Cyclical vs tactical: FMS shows cyclical consensus is "cyclical"high exposure to commodities, EM, industrials, banks relative to past 10 years; but Jan wobble caused investors to top-up "safety of growth" exposure via tech, health care, US stocks.

Anti-Goldilocks contrarian trades: bubble move and/or big inflation in 2021 best played via FMS laggards e.g. energy & UK stocks; conversely longs in EM, commodities, industrials most vulnerable to "peak profits" narrative; either way consumer staples a smart contrarian accumulator in H1.

 

FMS cash drops to 3.8% from 3.9%, remaining a FMS Cash Rule "sell signal" (back tested 1-month S&P 500 return = -3.2%).


All-time high in investors taking "higher-than-normal" risk now at 25% in February.

FMS investor optimism on cyclical risk assets increases to net 87%, 2nd highest ever (#1 = Feb'11 - last year equity & commodity returns negative). Fund managers are heavily long while expecting inflation to pick up. 

The most recent AAII sentiment survey shows optimism rising to a nine-week high as bullish sentiment is well above its historical average of 38% for the 12th week out of the past 14 weeks. 
 
Based on the current valuation the markets subsequent 1-year returns don't look favorable. But with interest rates artificially low does this change the narrative?  
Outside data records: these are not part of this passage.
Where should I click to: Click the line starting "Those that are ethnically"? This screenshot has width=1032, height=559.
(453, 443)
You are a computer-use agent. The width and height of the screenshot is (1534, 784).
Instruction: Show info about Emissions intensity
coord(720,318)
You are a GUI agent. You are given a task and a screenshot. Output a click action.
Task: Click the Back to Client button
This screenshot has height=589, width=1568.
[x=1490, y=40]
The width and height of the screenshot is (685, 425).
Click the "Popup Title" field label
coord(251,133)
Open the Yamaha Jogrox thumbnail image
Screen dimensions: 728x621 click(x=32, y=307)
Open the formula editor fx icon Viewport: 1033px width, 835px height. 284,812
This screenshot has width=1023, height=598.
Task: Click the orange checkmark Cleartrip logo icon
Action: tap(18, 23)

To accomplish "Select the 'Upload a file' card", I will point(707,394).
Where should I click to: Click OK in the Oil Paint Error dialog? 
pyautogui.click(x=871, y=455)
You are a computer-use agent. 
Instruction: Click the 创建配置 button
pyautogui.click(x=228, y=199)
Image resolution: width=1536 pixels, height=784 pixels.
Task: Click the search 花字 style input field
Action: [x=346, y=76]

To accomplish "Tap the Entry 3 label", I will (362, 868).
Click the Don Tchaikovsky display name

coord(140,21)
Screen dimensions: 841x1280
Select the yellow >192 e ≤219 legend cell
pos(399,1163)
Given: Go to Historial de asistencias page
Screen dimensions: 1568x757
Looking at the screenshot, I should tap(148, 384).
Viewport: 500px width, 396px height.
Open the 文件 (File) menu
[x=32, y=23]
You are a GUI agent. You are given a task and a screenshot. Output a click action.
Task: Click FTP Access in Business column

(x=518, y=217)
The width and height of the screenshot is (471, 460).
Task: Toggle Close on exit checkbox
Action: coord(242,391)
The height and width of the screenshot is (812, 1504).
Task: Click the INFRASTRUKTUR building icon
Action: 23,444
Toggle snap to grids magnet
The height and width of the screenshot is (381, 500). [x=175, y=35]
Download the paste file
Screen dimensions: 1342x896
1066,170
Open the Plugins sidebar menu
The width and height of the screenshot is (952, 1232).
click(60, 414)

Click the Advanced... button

According to JP Morgan the average intra-year decline is 14% so this is expected.

Yet the market is just coming off a bear market low.

Ryan Detrick highlights how this new bull stacks up against the previous two best starts to a bull market ever ('82 and '09). This one continues to break records, but still be aware the previous two were choppy the next several months.

The chart below is a weekly chart of the Nasdaq and the lower panel is the % above or below the 40 week moving average. Historically, the Nasdaq is extended to the upside. Yet if we look at other times we have hit these levels it has more in common with the earlier stages of a bull market rather than the end. One bit of caution, most of these bull market runs have run into resistance eventually after hitting extremes and experience a deeper pullback. If we look at the 1992, 2004, and 2010 time frames it will give us an idea of what we might expect. The Nasdaq peaked roughly 10 months after the 1991 signal, 4 months after the 2003, and 7 months after the 2009 signal. Each of those periods saw a draw down of: 1991 (-15.5%), 2004 (-18.7%), 2010 (-18.7%).

Below is the ratio chart of high beta vs low volatility. When this chart is going up high beta is leading the market. Until this rolls over expect most pullbacks to be shallow and short.


In summary, sentiment is definitely stretched to the upside and most fund managers are bullish. Alone this isn't bearish but leaves me more cautious in the short term. We should expect a pullback at some point but we expect that pullback to be short, shallow, and bought. The breadth readings are more characteristic of early bull market phases rather than tops and why we don't see this market crashing. However, based on precedent we should see a bigger correction (10%+) further down the road much like 1992, 2004, and 2010. As always we'll continue to stay flexible and nimble and when conditions change we'll be ready to act.